Avoiding Sales to the Wrong Consumer Matters

If you hang out with old-school sales pros from the natural products industry, you will often encounter a belief that distribution (in the suitable locales and channels) is all you need to grow with an ‘incremental’ product. They are used to low EBITDA businesses that never did much marketing other than bizarre wellness rags that I can’t ethically even mention to you; they are so unscientific. There is no ‘wrong consumer’ in the narrow world of natural health food stores in their minds.

But what happens when you go into Kroger in your hometown? Or Costco? That’s when your risk of attracting the wrong consumer goes up, especially in chains with integrated merchandising, where premium brands bump right up against the major players.

OK, so, who are these naughty consumers who are messing with your business? They are all light users. Their initial trial may either a) never repeat at all or b) at such low frequency as to be unable to sustain your shelf presence at specific accounts they discovered you in.

Discount Trial
Cue busy shopper distracted by an endcap featuring your brand on deal (in a category he buys): ‘Hey. This is only $2…huh, looks OK…why not?’ The shopper grabs your product and tosses it into his cart. Do folks like this look closely at the package? Do they notice your differentiating attributes? Do they even confirm you’re a natural product? Do they even care? No. You were cheaper than their regular brand, and they were willing to take a risk to save money.

Do not cave to 6 promotional cycles a year at significant accounts because it will not only train consumers to buy you only on deal, but it will also promote constant surges of one-time trials, especially if you are NOT clearly differentiated.

Clueless Trial
The problem with clueless trials is that the ‘clueless’ consumer will not intentionally buy you for your optimal point of differentiation. This is a fancy way of saying, ‘they just don’t get you.’ They’re not paying attention. And your package isn’t making it clear.

Educate shoppers, online and offline, to increase the % of triers in your target audience. Let word-of-mouth, not overly aggressive trade marketing, drive velocities. It takes longer, but the growth is more sustainable.

Reductionist Trial
Yes, you are gluten-free, but your point of difference is not ‘gluten-free’ AND, honestly, you’re not the cheapest gluten-free option out there anyways in your category or even in the broader macro-competitive space. That’s because, ‘hello friendly consumer!’, you’re
trying to sell something more sophisticated. Argh!! Clenched fist shake!

When consumers fail to grasp your actual value and reduce you to commoditized, mass-distributed, and ultimately, non-differentiating attributes, you have failed as a marketer.

Take-Away: Don’t highlight baseline attributes on the front of your package that are NOT key to your point of differentiation. For offerings easily reduced to a larger macro-fad, better that, early on, your package dissuades reductionist buyers from picking you up at the expense of total revenue.

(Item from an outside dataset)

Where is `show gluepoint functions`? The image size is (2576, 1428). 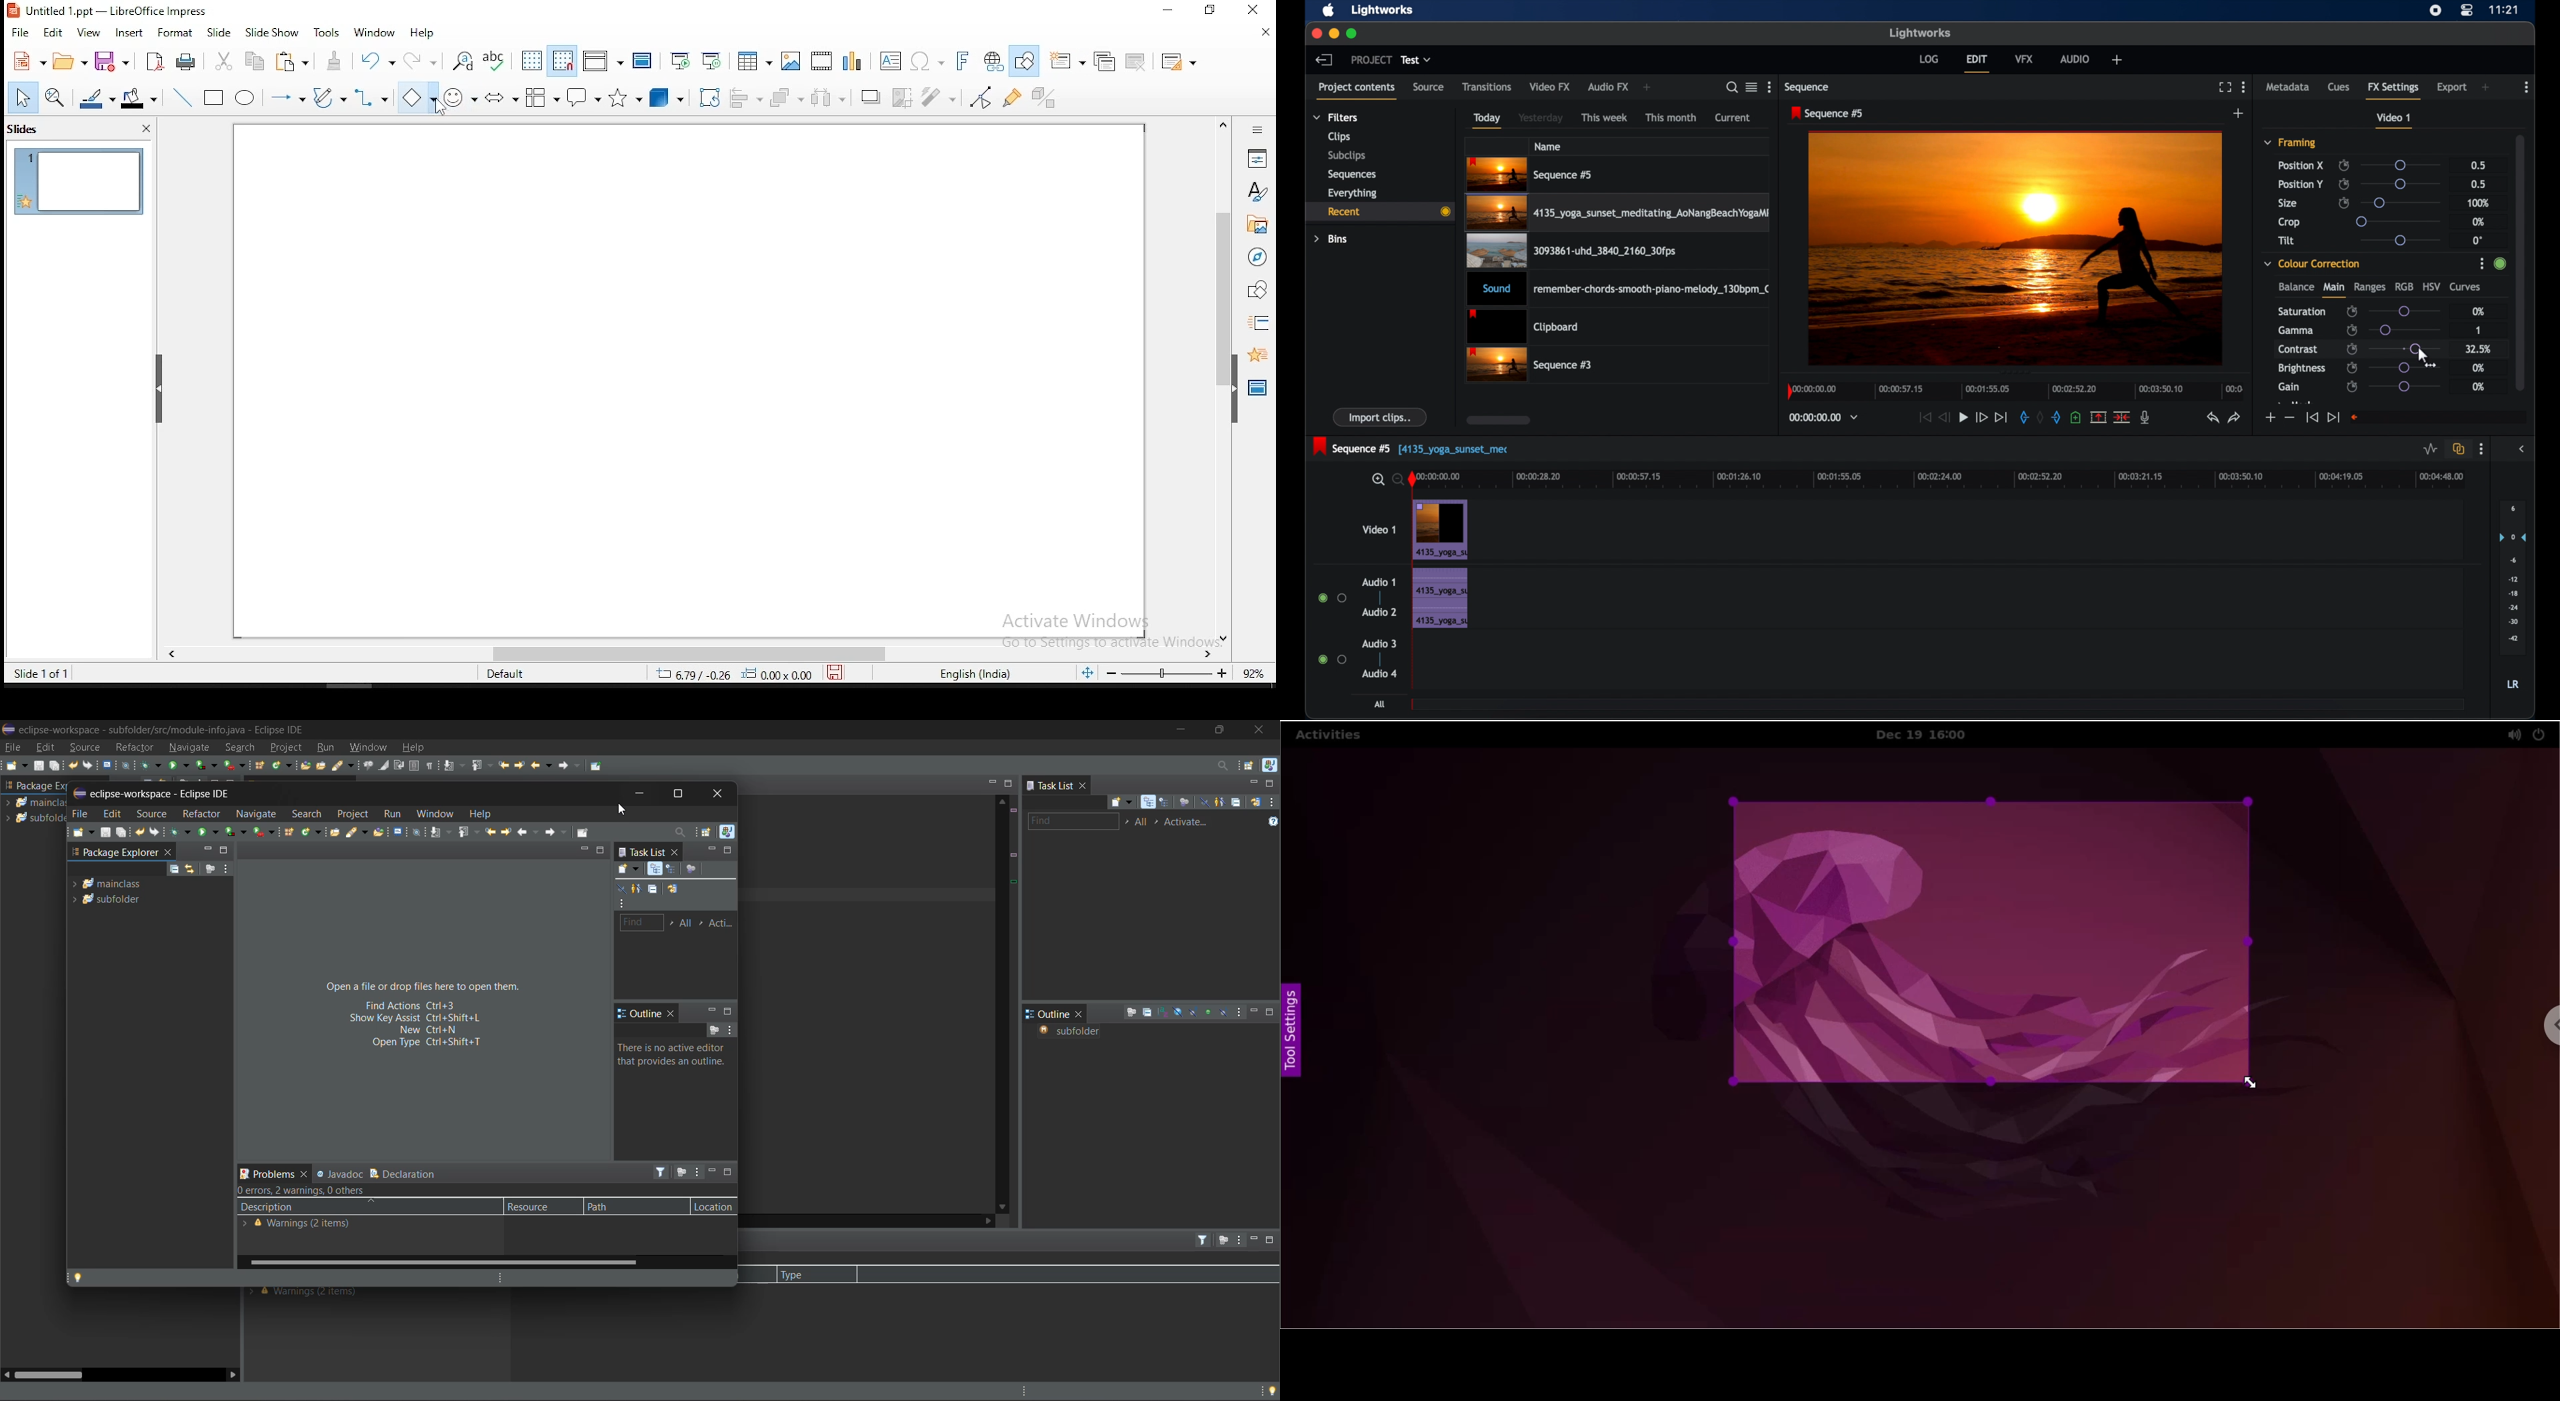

All three forms of ‘light’ trial drive cash flow, but they don’t lead to repeat purchases. And it is repeat purchases by 50% or more of consumers annually that are pre-condition for exponential growth. Yes, you can scale a mostly one-time trial business, but you must do it lightning-fast, and…the odds of it collapsing on the other side are quite high. It’s not how you build the next KIND Bar.